I am not talking about instances where the beliefs are not understood. I know perfectly well that in theory Roman Catholics only ask the saints and Mary to intercede with God on their behalf. In practice, however, they go beyond this.
“Holy Mary, Mother of God, pray for us sinners now and at the hour of our death” is one thing. “Mary, keep my children safe” is verging on something else.
And of course, then you get into the question of what’s more relevant, what the Church teaches, or what is done by people who identify as members of the church. While it’s fair to point out such inconsistencies where they occur, it can lead to absurdities in the extreme: For instance, the sedevacantists (discussed in a different thread) call themselves Catholic, and they say that there is currently no valid Pope. Is it then fair to say that “Catholics believe that the Pope is invalid”?
The Church of Rome is a breakaway cult from Orthodox Christianity, centered on the Pontiff in Roma, Italy. It eventually took over Western Europe. The Protestants were a rebellion against the Church of Rome, that sort of fragmented into several heretical cults instead of reconnecting with Orthodox Christians in the East.
Both Catholics and Protestants, therefore, fail at being the One True Church. This doesn’t stop them from pretending, and inventing fabulous histories and justifications.
Similarly, the Catholic churches are all founded on the heresies promulgated by Peter, who destroyed Judeo-Christianity in the name of spreading a bastardized pseudo-gospel to the Gentiles. Similarly, Judeo-Christianity, with its continuation of Sabbath observance, circumcision, and observance of dietary laws, was a heresy in the face of the true gospel as preached by Josh, the Anointed One, who demanded nothing less than complete renunciation of worldly goods and devotion to the coming Kingdom of God.
Did you mean to say the heresies promulgated by Paul? Peter wasn’t all that big on spreading the Gospel to the Gentiles, and little remains of his teachings.
Well, a lot of the arguments about which Church is right were about political authority and its pretension to “legitimacy,” historically.
Orthodox Christianity descends from the state religion of Rome–not the city in Italy, but the empire that would eventually dwindle down to a few Greek-speaking regions and later be conquered by the Ottomans. It was made the state religion of the Roman Empire by a military dictator who was himself supposedly a sun-worshipper, supposedly because he had a vision telling him the Christian cross would help him conquer. Before that, it was a countercultural new religious movement (actually frighteningly popular in Egypt) that mashed up bits of mystery religion, maybe a pinch of vaguely Iranian dualism, and some pretensions to Hebrew roots.
Derleth gets his heretics confused, and you get your emperors confused. Christianity was made the state religion of the Empire by Theodosius in 380 CE. Constantine, whose career you so admirably summarise, merely tolerated it and patronised it, but did not make it the state religion.

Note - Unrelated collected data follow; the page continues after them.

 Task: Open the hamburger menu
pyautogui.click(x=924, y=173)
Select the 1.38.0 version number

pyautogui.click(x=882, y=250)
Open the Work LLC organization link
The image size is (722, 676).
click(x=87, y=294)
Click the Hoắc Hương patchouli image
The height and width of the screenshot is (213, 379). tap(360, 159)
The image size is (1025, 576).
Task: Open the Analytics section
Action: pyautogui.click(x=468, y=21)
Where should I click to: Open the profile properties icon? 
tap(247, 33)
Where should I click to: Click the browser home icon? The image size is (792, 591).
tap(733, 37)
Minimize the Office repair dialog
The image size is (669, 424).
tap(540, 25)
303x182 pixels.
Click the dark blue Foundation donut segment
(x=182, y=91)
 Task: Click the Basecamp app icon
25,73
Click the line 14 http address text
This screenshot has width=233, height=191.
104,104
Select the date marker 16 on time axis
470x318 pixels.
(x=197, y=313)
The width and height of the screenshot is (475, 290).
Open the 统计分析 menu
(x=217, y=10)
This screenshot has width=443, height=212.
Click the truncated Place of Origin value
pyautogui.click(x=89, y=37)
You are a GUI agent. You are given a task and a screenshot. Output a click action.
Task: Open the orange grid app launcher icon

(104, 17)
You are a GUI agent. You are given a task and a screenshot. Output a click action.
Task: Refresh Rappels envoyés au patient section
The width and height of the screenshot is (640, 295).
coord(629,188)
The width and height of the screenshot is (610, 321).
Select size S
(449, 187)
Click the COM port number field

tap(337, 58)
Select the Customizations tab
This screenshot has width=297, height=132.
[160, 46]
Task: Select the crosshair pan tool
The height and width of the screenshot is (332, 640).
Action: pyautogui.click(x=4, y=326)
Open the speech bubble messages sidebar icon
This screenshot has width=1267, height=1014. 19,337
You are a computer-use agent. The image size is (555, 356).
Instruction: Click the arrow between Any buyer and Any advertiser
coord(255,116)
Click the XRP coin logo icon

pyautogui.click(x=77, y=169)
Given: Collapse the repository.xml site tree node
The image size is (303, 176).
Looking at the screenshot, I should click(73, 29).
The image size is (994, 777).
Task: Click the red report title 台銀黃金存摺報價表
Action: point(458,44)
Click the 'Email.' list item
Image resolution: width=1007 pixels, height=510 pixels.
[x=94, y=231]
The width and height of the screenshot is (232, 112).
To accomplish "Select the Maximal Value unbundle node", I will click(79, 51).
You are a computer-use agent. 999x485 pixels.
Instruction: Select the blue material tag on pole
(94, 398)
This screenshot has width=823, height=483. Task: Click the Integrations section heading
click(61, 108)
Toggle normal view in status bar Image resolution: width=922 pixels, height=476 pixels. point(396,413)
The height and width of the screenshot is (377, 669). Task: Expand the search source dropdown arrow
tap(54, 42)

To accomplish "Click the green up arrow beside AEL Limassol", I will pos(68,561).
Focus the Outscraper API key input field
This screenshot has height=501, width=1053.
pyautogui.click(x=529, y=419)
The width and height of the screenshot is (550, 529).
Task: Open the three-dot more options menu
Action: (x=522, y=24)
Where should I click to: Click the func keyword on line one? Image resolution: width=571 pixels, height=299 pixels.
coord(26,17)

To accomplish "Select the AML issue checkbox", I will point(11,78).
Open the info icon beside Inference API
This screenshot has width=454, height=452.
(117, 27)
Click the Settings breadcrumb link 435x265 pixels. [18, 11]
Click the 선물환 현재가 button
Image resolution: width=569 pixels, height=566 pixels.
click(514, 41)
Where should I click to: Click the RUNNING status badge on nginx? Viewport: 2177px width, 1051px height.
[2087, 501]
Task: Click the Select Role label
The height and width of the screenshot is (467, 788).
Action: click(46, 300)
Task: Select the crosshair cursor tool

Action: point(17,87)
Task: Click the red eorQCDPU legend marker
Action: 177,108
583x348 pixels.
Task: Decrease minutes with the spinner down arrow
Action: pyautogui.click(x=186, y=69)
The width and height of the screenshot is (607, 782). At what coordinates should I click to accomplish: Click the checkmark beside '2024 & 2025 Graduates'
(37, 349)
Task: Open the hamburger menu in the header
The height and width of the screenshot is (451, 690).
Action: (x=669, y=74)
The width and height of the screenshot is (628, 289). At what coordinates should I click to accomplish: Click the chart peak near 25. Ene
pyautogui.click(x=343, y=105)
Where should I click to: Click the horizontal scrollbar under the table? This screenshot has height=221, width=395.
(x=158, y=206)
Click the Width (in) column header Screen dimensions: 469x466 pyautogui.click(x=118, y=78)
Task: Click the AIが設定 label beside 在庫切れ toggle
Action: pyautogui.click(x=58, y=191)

Nope. Constantine extended toleration to Christianity, and also favoured it with a large degree of patronage- building churches, granting tax exemptions, etc. But other religions were equally tolerated, and many were patronised. As Derleth noted, there’s some evidence that Constantine himself continued to patronise the cult of Sol Invictus, and the Roman state continued to erect pagan temples as well as Christian churches On the whole, though, Christianity enjoyed more patronage than any other religion, and began to attract large numbers of converts, while the older Greco-Roman polytheistic religions went into decline. Under later emperors civic pagan rituals began to be curtailed and eventually abandoned, the Altar of Victory was removed from the Senate House in Rome, etc, etc. There was then a bit of see-sawing between toleration and discouragement of traditional paganism depending on the personal preferences of various emperors until Theodosius declared Christianity the state religion, banned various pagan practices, extinguished the eternal fire in the Temple of Vesta, disbanded the Vestal Virgins, etc. This was about 70 or 80 years after Constantine’s conversion.